Fixed income ETFs had about $100 billion in inflows this year, noted SSGA’s Bartolini. “Last year, obviously, was a record-setting year for them. They took in over $200 billion” he added. He expects the strength of the first half of 2021 to carry over in the second half, with another year of over $200 billion in flows into bond ETFs.
Assets Continue To Move From Mutual Funds To ETFs
Part of the flows are explained by secular forces, such as investors moving from mutual funds to ETFs, Bartolini said. But from a tactical perspective, bank loan ETFs amassed record flows in 2021.
“The interest in senior or bank loan funds is not that large a surprise,” he said. “They do have that floating-rate component to it,” which helps when rates rise. In addition, bank loans offer slightly better yields. SPDR Blackstone Senior Loan (SRLN) yields 4%, charges 0.7% of assets in annual fees and is up 3.45% YTD.
For the next six to 12 months, Region’s McKnight believes there’s still some room to grow for equity and even credit markets: “We think because of the enormous fiscal and monetary support, that those risk assets will continue to do well.”
Within fixed income, McKnight likes high-quality investment-grade and high-yield credit, but prefers a slightly shorter duration to mitigate interest-rate risk.
Europe Shows Promise For Q3
In addition, given the improving fundamentals in Europe and because of the valuation disparity with the U.S., he believes European equities will do well. He said European markets should provide opportunities for investors for the next 12 to 18 months.
SPDR Portfolio Europe (SPEU) provides broad exposure to Western European stocks at a low cost of just 0.09% per year. The $336 million fund is up 14% YTD.

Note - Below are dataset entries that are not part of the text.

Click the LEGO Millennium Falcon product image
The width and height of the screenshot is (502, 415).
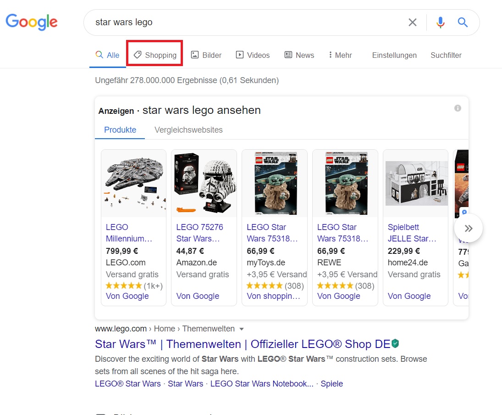click(133, 184)
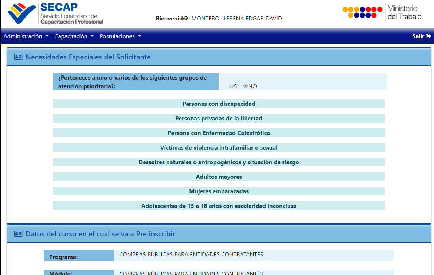The height and width of the screenshot is (275, 434).
Task: Select Víctimas de violencia intrafamiliar o sexual
Action: [219, 147]
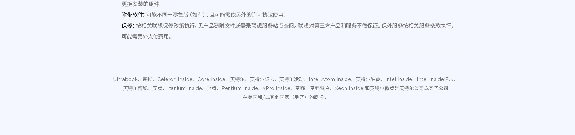The height and width of the screenshot is (135, 575).
Task: Click the line 可能需另外支付费用
Action: coord(146,37)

In the U.S., Bartolini likes cyclical areas such as value, small caps, banks, metals and miners. Also, balancing cyclical and secular trends such as cutting-edge technologies will provide investors with innovative areas to invest in.
“Small-cap growth companies have opportunities to create real value over time, regardless of macro externalities, if they invest in disruptive and innovative technologies,” said ClearBridge’s Lilling. Those include health care research and development, tools and consumables that go into the production and research of cell and gene therapies, disruptive cloud-based technologies, as well as consumer-preferred environmentally favorable products, he noted.